We'll be starting with the Cybertronic Corporation (because beautiful models), but I intend to keep this open for all the other projects within this setting - I do plan to get around to the others eventually, even some of the ones I haven't listed.

*What are the models made of?*

And here's where I get to show you a picture. This is an Eradicator Deathdroid pre-assembly:










The models are 3D Printed Resin, meaning no cleaning is required (as opposed to say Forge World resin). All I need is a bottle of Super Glue and I can get started!

If you have any other questions, please let me know. I have roughly 750pts of Cybertronic to get started with, and I intend to get them all assembled over the weekend. In no particular order, I have -


1 Evassaur Armor Warlord. Big guy in a Power Suit. This guy is 210 Points, and is in essence my HQ Choice. While there are generic Warlords, this guy is not a special character - simply a guy who fits in better with the theme of the faction.
2 Boxes of Armoured Chasseurs. The other Troops choice of the faction, Armoured Chasseurs look like something you'd probably find on a Frontline Assembly album cover. These guys have all sorts of nasty tricks up their sleeves, as well as their improved armour and weapons.
And finally as shown above, 1 Eradicator Deathdroid, the most beautiful Giant Robot committed to a model so far. Being a Heavy Vehicle, it comes complimented with plenty of firepower to destroy anything that gets in it's way, and has a Chainsaw that looks a little less silly than the one on the Imperial Knight.

Let me know which one you want to see first, and I'll get it built tomorrow. If not, I'll pick one at random and get to constructing it and posting up a picture.

Now all I have to do is hope the game takes off in my area...


----------



## Moriouce (Oct 20, 2009)

Had to google the models but I would like to see the Deathdroid! Looks fantastic and like something from the old Mech Commander.


----------



## Brother Cato (Jul 26, 2014)

Moriouce said:


> Had to google the models but I would like to see the Deathdroid! Looks fantastic and like something from the old Mech Commander.


Yeah, sorry. I tried looking around for the concept art (which is part of what got me interested admittedly), unfortunately Google Images was not exactly forthcoming with pictures. The Deathdroid was easy to find. The others not so much.


----------



## Brother Cato (Jul 26, 2014)

*Progress Update, 22/08/2014 (Or 08/22/2014)*

I decided to go against the tempation to work on the Deathdroid first, and it's probably for a good reason now. Instead, I got to work putting together both the Evassaur and one box of Armoured Chasseurs.

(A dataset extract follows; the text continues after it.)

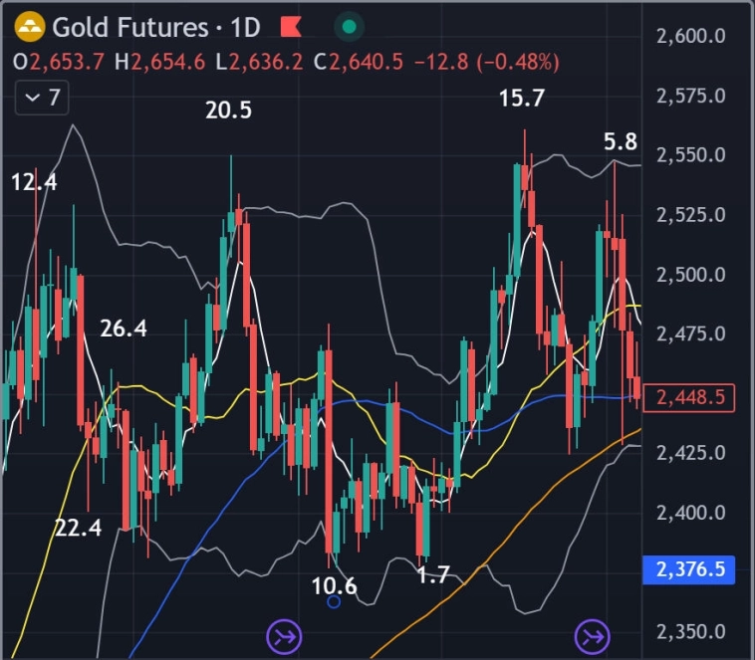
Task: Click the purple rollover arrow icon below latest candles
Action: (594, 634)
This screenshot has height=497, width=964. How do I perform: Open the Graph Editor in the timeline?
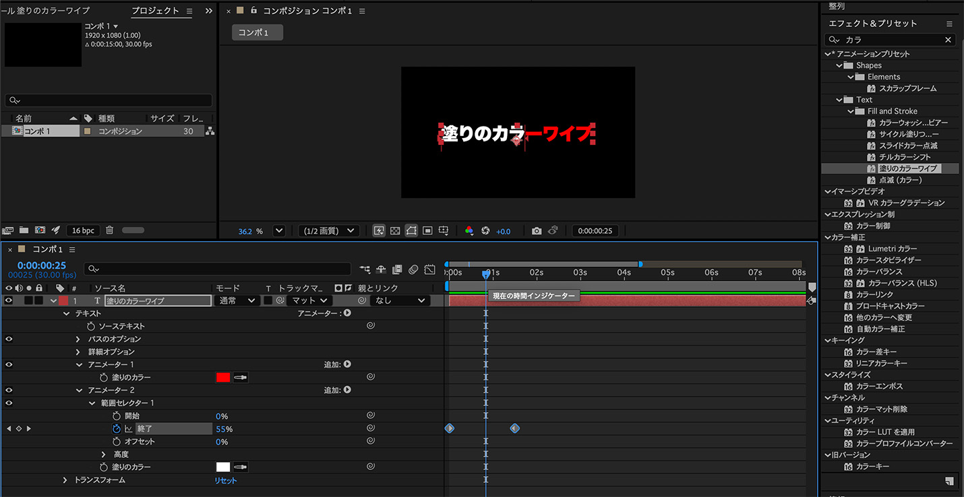tap(429, 270)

The Evassaur was easy enough to put together. Mine came in three pieces - the head, the left fist and the arm cannon. A small problem plugging the arm cannon into the correct slot asides, he came together rather nicely.

On a fluff note, yes the Evassaur ingame is considered a special character, but he's about as interchangeable as the stock Warlords you can make with the Character Creation system. What's even more fun (and hilarious) is the parallel it runs with the 40K Fluff for Dreadnaughts. People in Evassaur suits are assimilated by the suit, however it's usually confined to willing volunteers of exceptional merit or (like Dreadnaughts) crippled Soldiers with all the right qualifications. They will even pick Common Soldiers, provided said Soldier is a Medal of Honor grade badass.










The Armoured Chasseurs by contrast were not as fun to put together. Usually the plugs didn't fit the holes, the shoulders had the most unusual piece of flash to remove, parts were usually covered in enough flash to drown a Finecast Jabberslythe, I had one soldier who refused to have his torso and legs fuse together with Super Glue (and I have good super glue - if it can fuse Restic, it should fuse this without problem!) for unexplained reasons, and then there was this:










It's a bit blurry, but you see that shoulder pad? It's actually sitting ontop of the Rocket Launcher. Yes, the arm actually interfered with a Shoulder Pad.

The kicker? Despite having no slots, all of them came with lipped slottabases. This means I have to put some things back to look for some new lipped bases.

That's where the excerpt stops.